Cependant, il y a quelques raisons à l’optimisme, notamment sur la possibilité de rassembler les classes moyennes et les classes populaires pour obtenir une transition écologique juste, qui rééquilibre l’effort, selon les mots de Gabriel Mazzolini dans l’émission du 1er décembre 2023 citée plus haut. Les dénialistes, s’ils ont regagné en influence, ne sont pas plus nombreux, et comme déjà souligné, la proportion de la population qui croit à l’origine humaine des dérèglements reste stable. Mais c’est sur la vision globale du monde et sur la question du passage à l’action, qu’on doit constater le flou, l’incertitude, le choc des vents de doctrine, qui crée ces variations saisonnières, empêchant de définir et conserver un cap:

D’un côté, il existerait un réel mouvement de fond vers une consommation responsable (26).

Selon les données du dernier baromètre de l’Ademe la notion de sobriété semble commencer à s’imposer, alors qu’elle était encore largement inconnue il y a 20 ans. Une majorité de citoyens constatent ainsi que des solutions de consommation responsable se sont développées depuis 10 ans, notamment la seconde main, le partage ou la location de biens et services ou encore la réparation. Si les Français sont encore réticents à transformer certains aspects de leur consommation (notamment l’usage de la voiture ou la consommation de viande), beaucoup adoptent donc de nouveaux réflexes. (…) Face à cette relative inertie du système économique, 80% des Français pensent que l’État et les pouvoirs publics devraient agir pour contraindre plus les entreprises et les acteurs privés. «Trois Français sur quatre considèrent que l’État devrait interdire la publicité pour les produits les plus néfastes», explique par exemple Renaud Fossard, co-fondateur et directeur général de Communication et Démocratie sur LinkedIn. Un constat qui tranche avec le discours de beaucoup d’acteurs poliques et économiques, qui réclament au contraire la simplification et l’allègement des contraintes pour les entreprises.

Mais aussi, un clair affrontement de modèles économiques aux priorités antinomiques.

Selon un acticle paru dans Novethic (27) en août 2024, le premier modèle, incarné par la Rencontre des entrepreneurs de France organisée par le Medef, la réduction des déficits publics et la croissance demeurent les deux caps à privilégier.
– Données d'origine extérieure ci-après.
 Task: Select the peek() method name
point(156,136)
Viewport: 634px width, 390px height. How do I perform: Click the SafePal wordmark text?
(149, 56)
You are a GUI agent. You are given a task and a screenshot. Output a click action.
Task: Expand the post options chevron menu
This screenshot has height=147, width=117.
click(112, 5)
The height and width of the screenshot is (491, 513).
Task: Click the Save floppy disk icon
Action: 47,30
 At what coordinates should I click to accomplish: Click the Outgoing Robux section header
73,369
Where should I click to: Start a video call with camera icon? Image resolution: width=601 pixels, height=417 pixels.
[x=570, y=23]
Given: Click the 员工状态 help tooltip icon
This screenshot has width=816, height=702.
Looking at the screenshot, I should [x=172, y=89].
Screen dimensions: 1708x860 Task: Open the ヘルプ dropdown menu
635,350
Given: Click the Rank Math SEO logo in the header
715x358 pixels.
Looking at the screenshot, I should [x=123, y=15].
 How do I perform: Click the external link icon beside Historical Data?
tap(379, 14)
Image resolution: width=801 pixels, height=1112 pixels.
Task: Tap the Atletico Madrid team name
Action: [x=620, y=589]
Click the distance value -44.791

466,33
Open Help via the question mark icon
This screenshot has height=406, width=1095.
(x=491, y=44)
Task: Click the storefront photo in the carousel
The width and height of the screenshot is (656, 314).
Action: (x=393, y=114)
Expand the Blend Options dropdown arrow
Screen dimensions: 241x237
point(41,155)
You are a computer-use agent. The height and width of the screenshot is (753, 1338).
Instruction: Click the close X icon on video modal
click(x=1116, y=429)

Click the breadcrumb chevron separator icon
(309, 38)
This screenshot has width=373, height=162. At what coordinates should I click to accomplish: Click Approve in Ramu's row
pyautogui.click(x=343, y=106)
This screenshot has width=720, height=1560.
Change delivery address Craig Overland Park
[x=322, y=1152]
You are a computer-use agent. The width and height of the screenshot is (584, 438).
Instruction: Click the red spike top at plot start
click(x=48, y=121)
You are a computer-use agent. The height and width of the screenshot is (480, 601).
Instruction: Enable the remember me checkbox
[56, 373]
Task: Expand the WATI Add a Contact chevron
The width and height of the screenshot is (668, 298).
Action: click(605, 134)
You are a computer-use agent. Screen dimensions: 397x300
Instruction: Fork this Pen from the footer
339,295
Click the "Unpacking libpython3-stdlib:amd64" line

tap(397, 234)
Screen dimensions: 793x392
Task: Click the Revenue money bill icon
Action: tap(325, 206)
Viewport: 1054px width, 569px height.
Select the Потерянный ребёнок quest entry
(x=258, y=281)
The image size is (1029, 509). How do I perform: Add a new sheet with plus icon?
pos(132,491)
Le deuxième modèle, porté par les Universités d’été de l’économie de demain du Mouvement Impact France, prône une alternative pour minimiser les impacts sociaux et environnementaux les plus négatifs.

 

3. Le message des Églises luthéro-réformées

Les Églises sont-elles attendues sur l’environnement, et notamment sur la justice environnementale ? Un récent débat radiophonique (28) a porté sur le rôle des religions dans la société française. Un parcipant y a émis l’idée selon laquelle, si la devise de la République française (Liberté, égalité, fraternité) ne cite pas explicitement la justice, l’une des conséquences est que ce sont aux religions de s’en préoccuper… Cette demande implicite aux Églises est confirmée, en septembre 2023, par les résultats de l’étude que l’association chrétienne de protection de l’environnement A Rocha avait commandé à l’Ifop, en partenariat avec Parlons climat (Sondage auprès des catholiques pratiquants et des protestants sur le climat (29)).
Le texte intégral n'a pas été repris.